4) Check for Saliency Bias:

Could the diagnosis be overly influenced by an analogy to a memorable success? Analogies are sometimes good and sometimes only superficial. That’s why you need to take extra care when using them. Don’t rely on only one, but instead try to come up with several analogies and try to analyze how similar (and different) they are to the current situation. If the analogies don’t fit, then you might have to resort to first-principles thinking.

5) Check for Confirmation Bias:

Are credible alternatives included along with the recommendation? Sometimes people have blinders on and only see the evidence that they want to see and confirms their pre-conceived notions. This makes them discard any information that points to the contrary. In order to avoid this, you should always try to seek out other opinions than your own and request additional options.

6) Check for Availability Bias:

If you had to make this decision again in a year’s time, what information would you want, and can you get more of it now? Availability bias relies on immediate examples that come to mind and sometimes tends to forget that there might be some other things at play. Sometimes it makes sense to draw up standard checklists of the data that you need to have in order to make this decision. If you have these checklists, then it will be easier for you not to forget some crucial piece of information.

7) Check for Anchoring Bias:

Do you know where the numbers came from? Can there be …unsubstantiated numbers? …extrapolation from history? …a motivation to use a certain anchor? Anchoring effect is very powerful and can easily sway the perception of people. That’s why it is often used in negotiations. In order to minimize its effect, you should reanchor your analysis with figures generated by other models or benchmarks, and request new analysis.

8) Check for Halo Effect:

Is the team assuming that a person, organization, or approach that is successful in one area will be just as successful in another? The halo effect sometimes relies on survivorship bias when examining issues, and doesn’t really take into account other factors. In order to eliminate this, try to come up with a list of the different factors that could be at play and also other examples.

9) Check for Sunk-Cost Fallacy, Endowment Effect:

Are the recommenders overly attached to a history of past decisions? To combat this, always start with a fresh perspective, ask questions and examine the situation from different angles. What type of a decision would you make, if you disregarded the issues arising from past decisions?

10) Check for Overconfidence, Planning Fallacy, Optimistic Biases, Competitor Neglect:

Is the base case overly optimistic? Sometimes you want something to happen, so in your mind you become over-confident and think that the chances of that happening are close to 100%. You also underestimate the challenges in front of you. Everything seems easy. Instead, try to take a different view, focus on the challenges and re-examine your assumptions. Have the team build a case taking an outside view; use war games.
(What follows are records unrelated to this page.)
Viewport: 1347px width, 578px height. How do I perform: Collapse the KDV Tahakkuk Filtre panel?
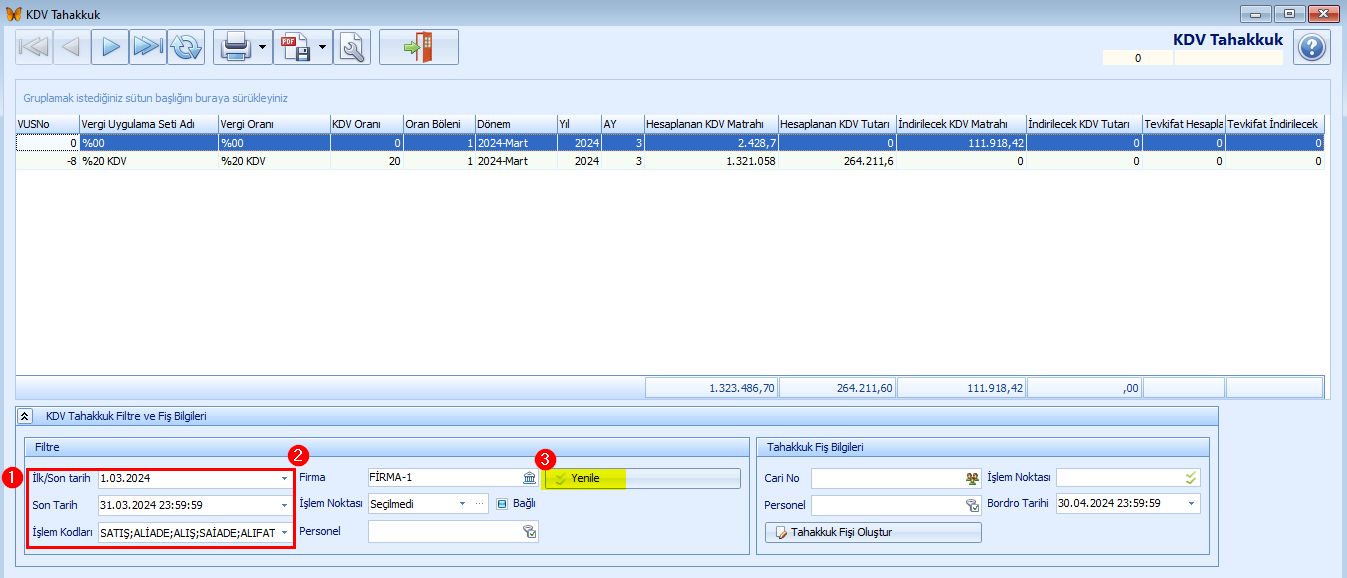point(25,416)
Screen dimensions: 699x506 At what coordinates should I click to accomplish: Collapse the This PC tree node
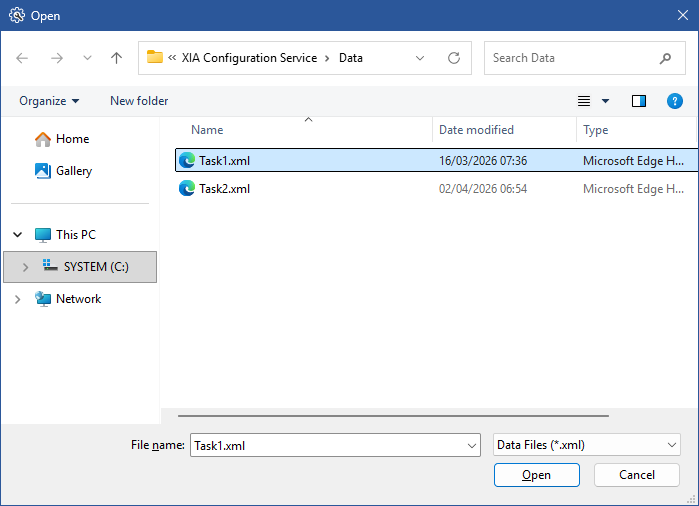(17, 235)
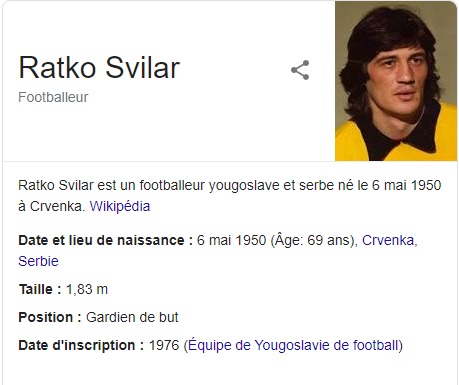Click the 'Position :' label
459x385 pixels.
tap(50, 317)
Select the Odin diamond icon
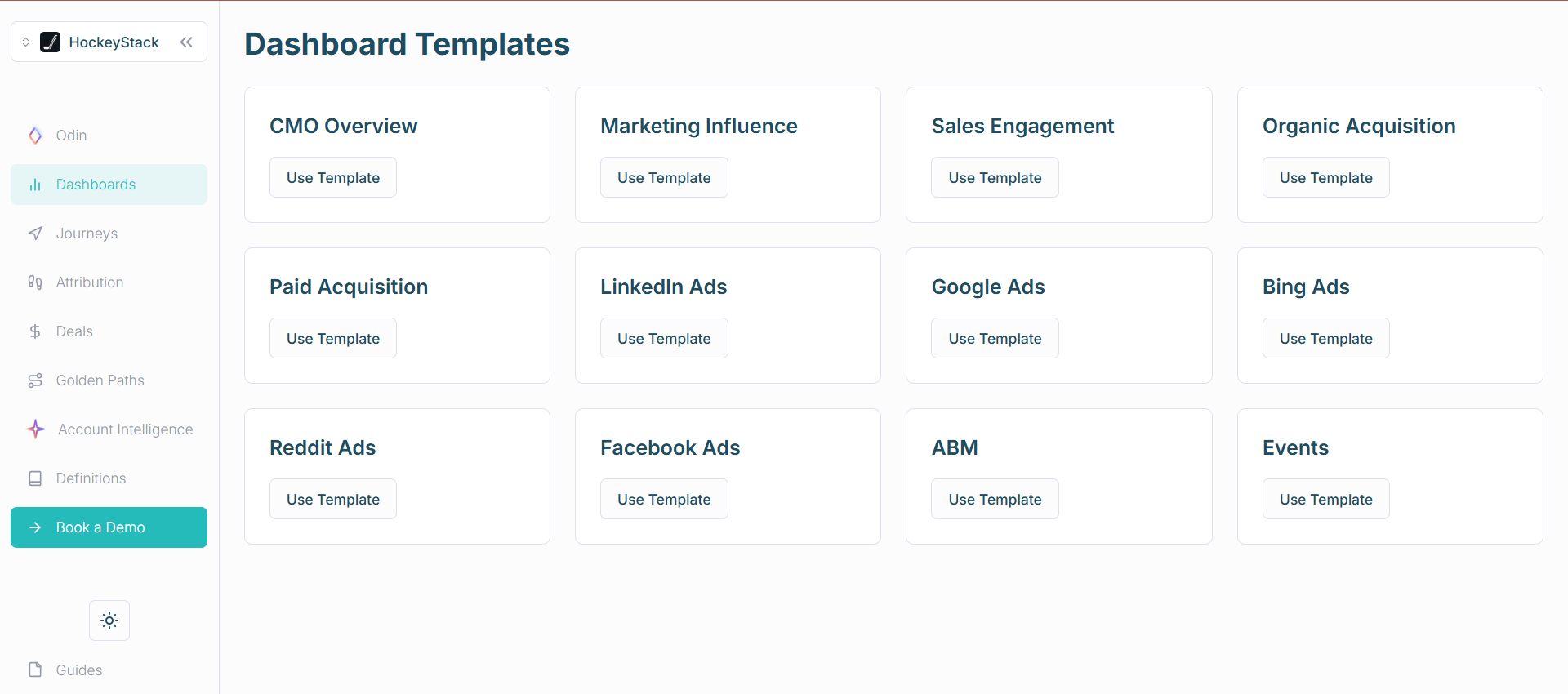The image size is (1568, 694). click(34, 136)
11) Check for Disaster Neglect:

Is the worst case bad enough? Sometimes people are not pessimistic enough with their worst-case scenario. Instead what you need to do is be realistic and plan ahead as if the worst-case scenario already happened. This strategy is called the pre-mortem. In this type of analysis you behave as if the worst-case scenario happened and you develop a story about its causes.

12) Check for Loss Aversion:

Is the recommending team overly cautious? Most people have an aversion to risk. That’s why they tend not to take risky options, even if these have a huge upside. To combat this, you should realign incentives to share responsibility for the risk or to remove the risk in the first place.